Monday, April 14, 2008

Failures of Jeffery Immelt - CEO of General Electric

In 1992, I was running all the commercial operations for the plastics business at GE. We had a product called Nuvel, which was a sheet product that would go over wood to try to create the poor man's Corian countertops. Turns out the thing just didn't work. Any time you dropped a coin on it, it would leave a mark that you couldn't get out unless you buffed it with sandpaper. It was a classic case of just not asking the right questions up front.

Your Mistake Probably Isn't that Big:
This one was my mistake. I let the need for speed overwhelm doing enough upfront market research and testing. It was a $20 million mistake. We caught it after about three months. Customers would complain. At first, you go through this denial phase: "You don't understand" the product, and stuff like that.

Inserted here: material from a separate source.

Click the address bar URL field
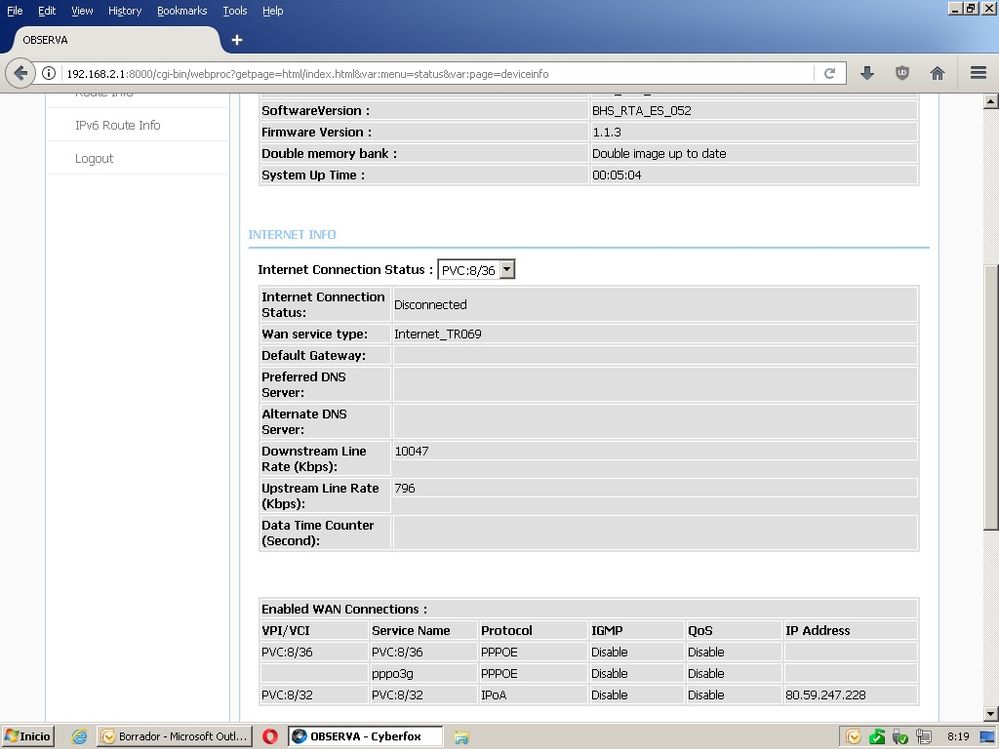This screenshot has width=999, height=749. [x=430, y=73]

Listen to Others, Do Your Due Dilligence First:
It made me learn about listening better. I'm more disciplined on the upfront stuff now than I was then. I wanted to do something big and exciting, and I wanted to do it now rather than wait a year. I 'fessed up: stepped up, made up for the financial hit we had to take on it by exceeding sales targets on other products, and made good to the customers. I think that I got better at understanding the need for research and more thought up front, so you don't have to redo things.

Learn From Your Mistakes:
You're never allowed in GE to make the same mistake twice. You're allowed to make the mistake once. If you try something and it fails, but you went about it the right way and you learned from it, that's not a bad thing.